MST Informa No. 189: WOMEN IN THE FIGHT AGAINST AGROCHEMICALS [3-4-11]

Friday, March 4, 2011

The women of Via Campesina held a National Day of Women’s Struggle in light of March 8 - International Women’s Day – to denounce theJornada da luta das mulheres extreme gravity of the situation in the Brazilian countryside.


Demonstrations were held in ten states, in the form of acts, marches and protests in businesses and on highways. The feminist cry of peasant women against pesticides and against violence against women was echoed by Brazil. More than 15,000 women have already given the message: against poisons in food and against oppression in everyday life. Read what happened in all the states on MST’s web page: http://www.mst.org.br/jornada-de-lutas-das-mulheres-2011 [and also on this website below].


Agribusiness is the combination of large-scale land ownership, financial capital, chemical and metallurgical industries, public funding and media. Based on production in the form of monoculture, agribusiness is the new face of landlordism.
Keeping the logic of production in large areas of land increasingly concentrates poor working conditions, devastation of natural resources, slave labor and production for export.

This model leads to the expulsion of the peasant and traditional peoples from their land, contamination of workers and deepening environmental crisis and climate change. This current development model for the rural farmland seeks to maintain a standard of production and consumption that is environmentally unsustainable and socially unjust.

Brazil has been the largest consumer of pesticides in the world since 2008. In 2009, the country consumed 1 billion liters of poison. If we divide this amount per capita, it yields 5 liters of poison consumed per capita per year.

Life in the countryside and food production are threatened by the disappearance of native seeds, loss of biodiversity, and a threat to food security due to the commercial release of transgenic crops, the use of pesticides and the expansion of monoculture crops for export.

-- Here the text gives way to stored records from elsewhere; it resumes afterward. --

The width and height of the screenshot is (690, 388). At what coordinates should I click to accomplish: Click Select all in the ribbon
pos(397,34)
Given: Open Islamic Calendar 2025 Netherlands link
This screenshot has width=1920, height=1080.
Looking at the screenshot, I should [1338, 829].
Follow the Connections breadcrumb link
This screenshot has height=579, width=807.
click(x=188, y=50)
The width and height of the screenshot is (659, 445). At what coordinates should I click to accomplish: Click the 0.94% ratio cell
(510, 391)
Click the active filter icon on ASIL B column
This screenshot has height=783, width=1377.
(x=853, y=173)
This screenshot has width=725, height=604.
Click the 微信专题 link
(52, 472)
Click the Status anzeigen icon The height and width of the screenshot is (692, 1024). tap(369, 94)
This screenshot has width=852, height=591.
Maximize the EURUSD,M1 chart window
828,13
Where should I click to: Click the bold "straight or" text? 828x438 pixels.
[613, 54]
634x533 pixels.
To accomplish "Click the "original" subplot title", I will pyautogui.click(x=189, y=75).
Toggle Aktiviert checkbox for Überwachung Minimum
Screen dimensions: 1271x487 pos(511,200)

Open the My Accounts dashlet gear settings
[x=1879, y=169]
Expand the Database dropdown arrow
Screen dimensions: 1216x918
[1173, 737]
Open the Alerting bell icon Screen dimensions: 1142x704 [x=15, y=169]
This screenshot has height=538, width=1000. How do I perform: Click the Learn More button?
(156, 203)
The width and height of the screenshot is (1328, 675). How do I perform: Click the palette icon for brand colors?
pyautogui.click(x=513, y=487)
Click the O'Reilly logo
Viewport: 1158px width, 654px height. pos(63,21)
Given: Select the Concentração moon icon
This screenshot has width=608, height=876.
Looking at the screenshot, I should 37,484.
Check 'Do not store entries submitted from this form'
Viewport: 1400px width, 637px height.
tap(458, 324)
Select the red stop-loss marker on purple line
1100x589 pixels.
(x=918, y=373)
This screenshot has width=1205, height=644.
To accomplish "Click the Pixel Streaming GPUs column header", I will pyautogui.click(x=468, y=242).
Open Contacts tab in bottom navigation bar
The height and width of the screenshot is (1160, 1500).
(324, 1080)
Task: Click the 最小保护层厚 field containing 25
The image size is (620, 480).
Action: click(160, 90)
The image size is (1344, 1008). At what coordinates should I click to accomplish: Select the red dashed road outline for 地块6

Furthermore, control of the food production chain by large transnationals threatens food sovereignty and the health of the people.  This model of development is devastating.

Public Financing

The government has become a strong ally of agribusiness and the pesticides industry in Brazil. In addition to public funding for the companies, the government
strengthens the market through tax incentives with exemptions of 60%.

The funding and tax exemptions are the hand of the state guaranteeing
increased use of poisons in Brazilian agriculture. But other factors, like the lack of strict enforcement of environmental laws and health regulations including supervision of company stock and pesticides use, contribute to their strength.

Therefore, women have mobilized to provide an alternative to this production, agroecology. This model is based on small-scale land ownership, of Agrarian Reform and of the rural peasant’s cooperative agriculture, to produce healthy food and to preserve of biodiversity. The land, water, and seeds are property of nature that
should be used to serve human beings and society as a whole.

To face this situation of contamination and destruction of the climate, Via Campesina proposes the following measures to society and the government:

- That the federal government creates a federal law banning the aerial spray of
pesticide: Law of Zé Maria do Tomé;

- That the government and legal agencies (IBAMA, ANVISA, etc.) fulfill their role of monitoring and punishing companies that commit irregularities and of banning poisons already banned in other countries;


-Suspension of all tax incentives for the production, marketing and use of pesticides and ending subsidized credits for companies committing environmental and social crimes;

-Disclosure and expansion of existing university studies as a means of measuring social and environmental impacts and informing the public about the risk of pesticides on health and the environment;

-Suspension of production, marketing and use of pesticides in Brazil;

-Environmental restoration of areas affected by pesticides;

- An immediate ban on production and marketing of transgenic products;

- Expropriation of land involving environmental crime and immediate disposal for
Agrarian Reform;

- Credits to support the agro-ecological production of food produced
by peasant farming.

The rural social movements remain committed to fight and permanently denounce all forms of violations of rights and crimes committed by transnational corporations.